### SOURCE DATA
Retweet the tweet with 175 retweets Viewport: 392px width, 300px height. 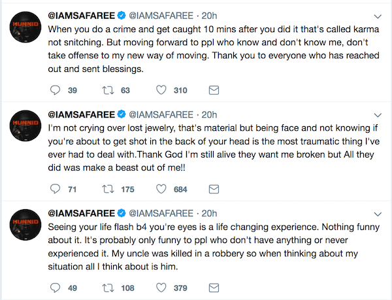click(x=108, y=189)
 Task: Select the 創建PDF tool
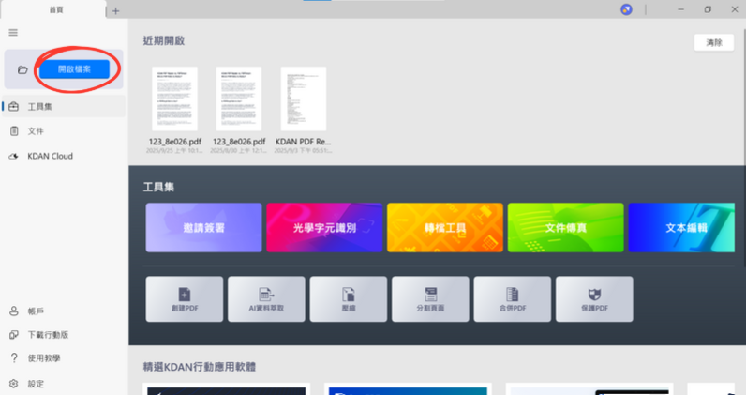185,299
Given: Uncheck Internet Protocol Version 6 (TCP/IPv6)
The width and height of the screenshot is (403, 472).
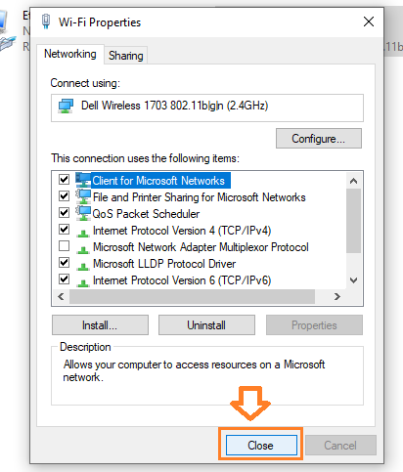Looking at the screenshot, I should pyautogui.click(x=65, y=279).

### REQUIREMENT
Beginning with the line holding "Task: Select the 創建PDF tool", copy each line exactly through the end of the records above, and leave every picture out.

### RESULT OF THIS TASK
 Task: Select the 創建PDF tool
185,299
Given: Uncheck Internet Protocol Version 6 (TCP/IPv6)
The width and height of the screenshot is (403, 472).
Looking at the screenshot, I should pyautogui.click(x=65, y=279).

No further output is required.